孔雀は、物静かで言葉も丁寧ですが、感情の乏しい人物として描かれるのがおもしろいです。感情が乏しいのは、出自が隠され、無の教えに従ってきたため。冴子にも、平気で冷たいことや皮肉を言うのですが、ドラマの進行とともにその内面が変化していきます。出生の秘密が明かされ、悪の種子として生まれた宿命と対峙しなければならなくなったとき、感情が溢れだします。それを孔雀は、「今、自分の世界が変わろうとしている」というセリフで表します。孔雀の内面の変化に大きな影響を与えるのが冴子の存在です。いつしか、互いに惹かれあうようになることで、孔雀は、初めて愛を知るのです。宿命と抗うことが『孔雀王』の最も大きなテーマといえますが、孔雀にとって宿命を克服することは、人間性を回復することを意味しているのです。

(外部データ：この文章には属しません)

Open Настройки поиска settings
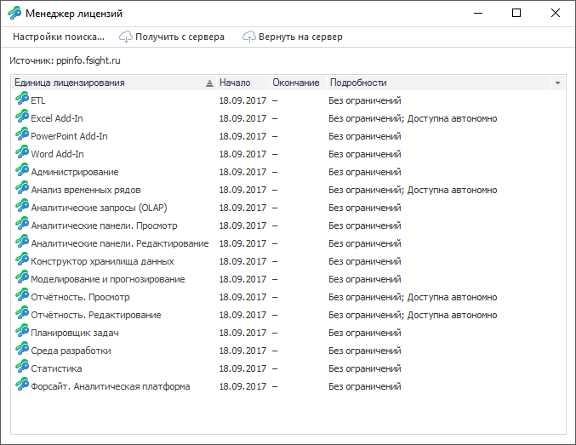The height and width of the screenshot is (445, 576). 59,37
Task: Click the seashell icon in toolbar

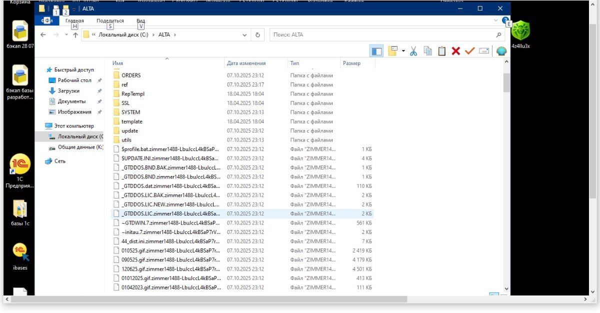Action: (501, 51)
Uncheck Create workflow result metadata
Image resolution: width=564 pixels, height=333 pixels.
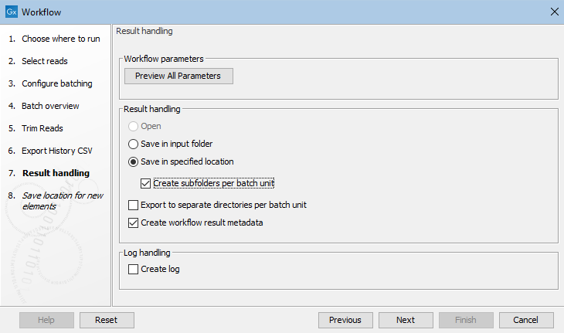(x=134, y=223)
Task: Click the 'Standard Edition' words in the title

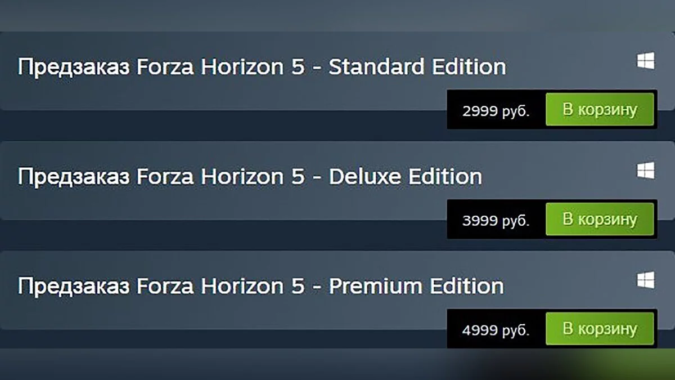Action: click(x=417, y=67)
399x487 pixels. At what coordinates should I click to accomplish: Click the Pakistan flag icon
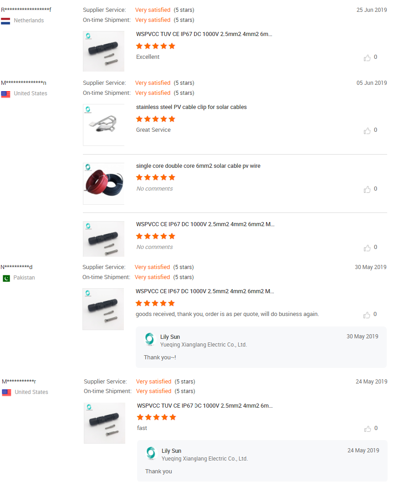6,278
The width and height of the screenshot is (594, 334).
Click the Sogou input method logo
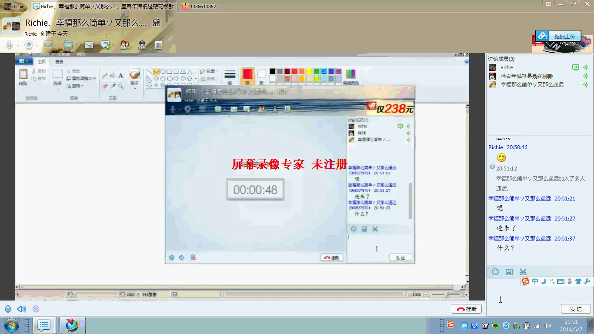(x=525, y=281)
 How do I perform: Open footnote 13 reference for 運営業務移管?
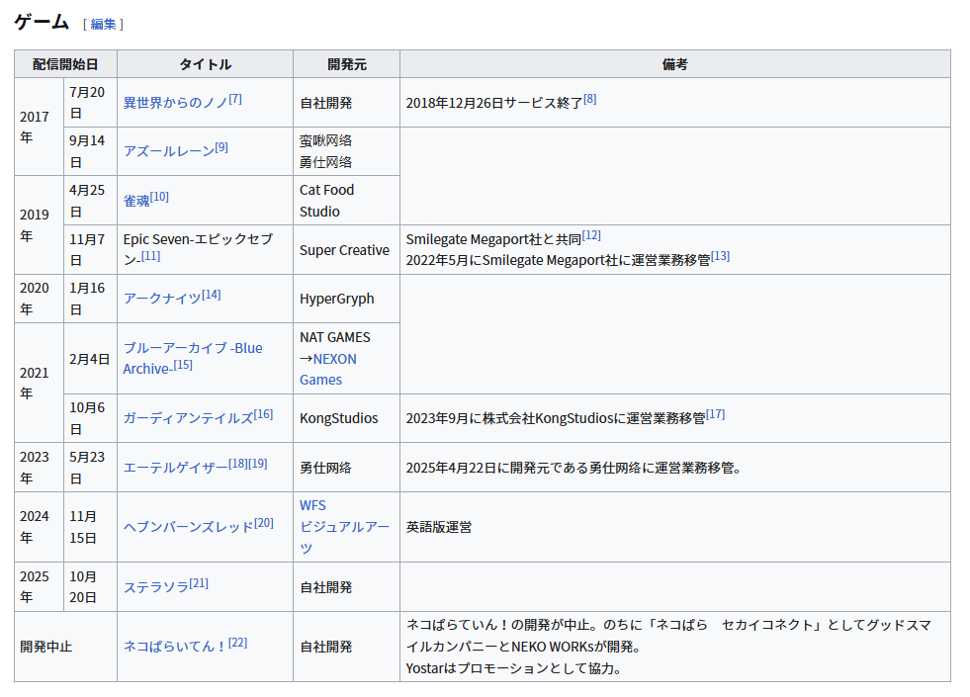pos(720,256)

コンチェは、孔雀とは対照的に、軽いノリの飄々とした人物として描かれます。身のこなしも鮮やかで、さすがはアクション・スター、ユン・ピョウ。オーシャンパークのシーンや羅我、裏高野十二神将との戦いの場面では、アクションの見せ場をすべてかっさらっていきます。実は双子だったという孔雀とコンチェですが、最初はそりが合わないというのもおもしろいです。コンチェも自らの宿命と相対することになりますが、そんなコンチェに大きな影響を与えるのがアシュラです。コンチェは、アシュラが実は純真無垢な少女だということをいち早く見抜き、何とか助けようと懸命になります。自分もアシュラ同様、悪の種子として生まれてきたことを知るに及び、アシュラに自分自身を投影するようになります。コンチェは、アシュラを救うことで自分自身も救済し、自己を肯定することで、宿命を克服することになるのです。

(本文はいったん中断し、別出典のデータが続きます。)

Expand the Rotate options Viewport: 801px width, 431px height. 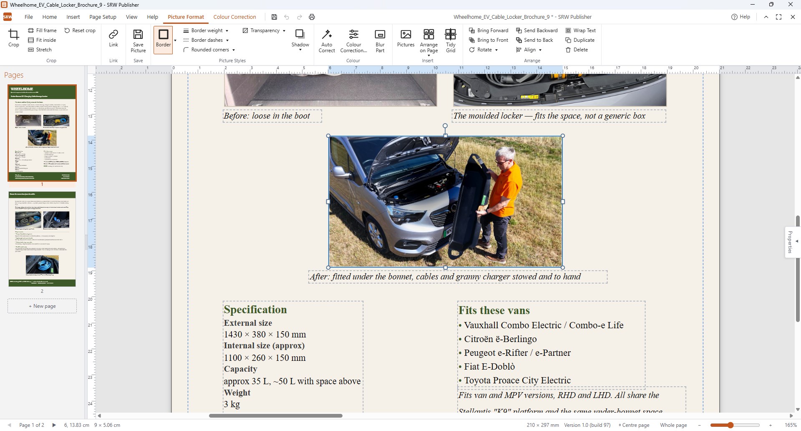484,50
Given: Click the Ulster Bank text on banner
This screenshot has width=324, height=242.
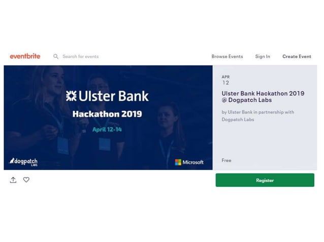Looking at the screenshot, I should point(113,96).
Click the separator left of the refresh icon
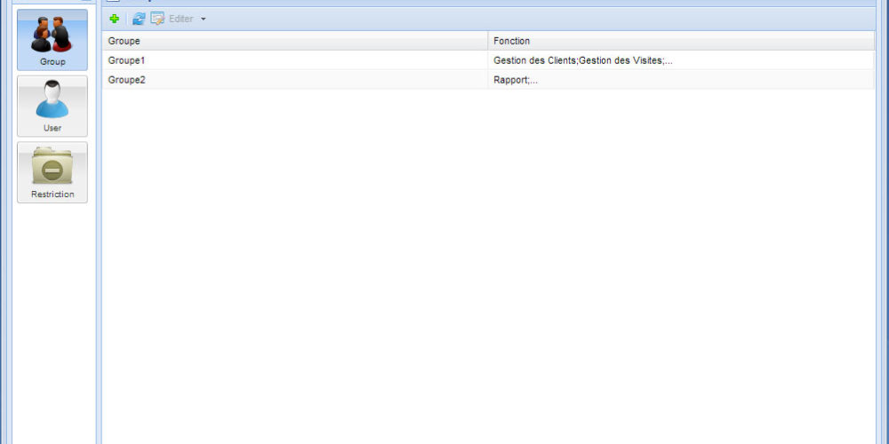The image size is (889, 444). point(126,19)
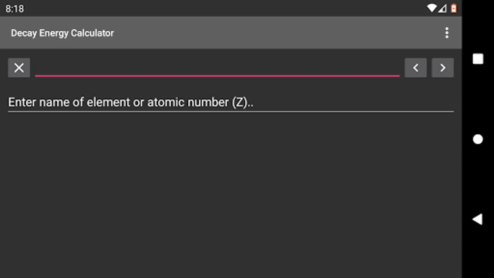Tap the Decay Energy Calculator title
494x278 pixels.
pos(62,33)
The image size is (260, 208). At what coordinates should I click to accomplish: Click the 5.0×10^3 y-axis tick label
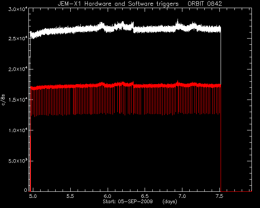click(18, 161)
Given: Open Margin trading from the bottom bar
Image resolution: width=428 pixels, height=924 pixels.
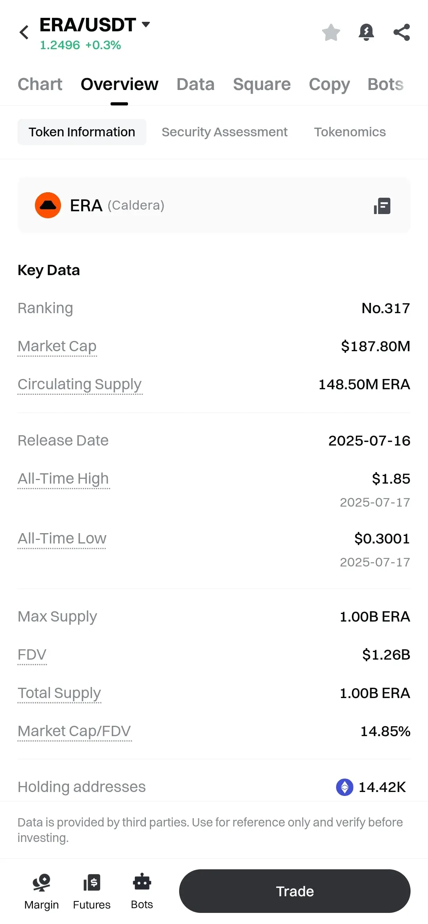Looking at the screenshot, I should click(42, 891).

孔雀とコンチェのメンター、慈空とジグメは、「宿命を乗り越えてみよ」、「皆魔障外神の復活を阻止できるのは孔雀とコンチェしかいない」と呼応するように同じセリフを口にします。孔雀とコンチェを導く2人は、信念を共有しているのです。その信念の共有が、孔雀とコンチェに受け継がれるのです。クライマックスに登場する孔雀明王は、宿命に抗う強さと同時に、敵(つまりアシュラ)をも救う慈悲の心も具現化しているのでしょう。この2つの要素こそ、2人のメンターから孔雀とコンチェが受け継いだものに他ありません。孔雀と慈空、コンチェとジグメという善の師弟関係に、相似するかのように登場する羅我とアシュラという悪の師弟関係。善の師弟関係が悪の師弟関係を打ち砕くのです。

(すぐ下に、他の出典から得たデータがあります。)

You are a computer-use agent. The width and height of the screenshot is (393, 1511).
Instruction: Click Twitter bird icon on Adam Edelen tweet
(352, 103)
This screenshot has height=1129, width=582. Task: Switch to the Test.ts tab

冴子は、80年代末、つまりバブル景気の真っ只中の日本のキャリア・ウーマンとして登場します。それが、孔雀とコンチェとの出会いで価値観が変わり、2人の冒険に同行することになります。2人と共にいた方が充実した人生が待っていそうだ、と言う冴子ですが、思い切って仕事を辞めるあたりは、80年代末の日本の企業社会も現在と同様、ギスギスしていたことを伺わせます。冴子の冒険への参加は、自分らしさの追求、自分探しの典型であり、2020年代の今の観客になお一層共感されそうです。企業人から自由人へ変化し、夢を追う冴子のキャラクターは、時代を先取りしていたと言えそうです。
ラストで皆魔障外神を倒し、元気になったアシュラとともに、冴子と慈空のもとに帰ってくる孔雀とコンチェの表情は晴れ晴れとしています。人間的に成長した2人が、新たな冒険に旅立つことを予感させて映画は幕を閉じます。したがって、『孔雀王』は、ヒーローの物語というより、ヒーロー誕生の物語というほうが正しいでしょう。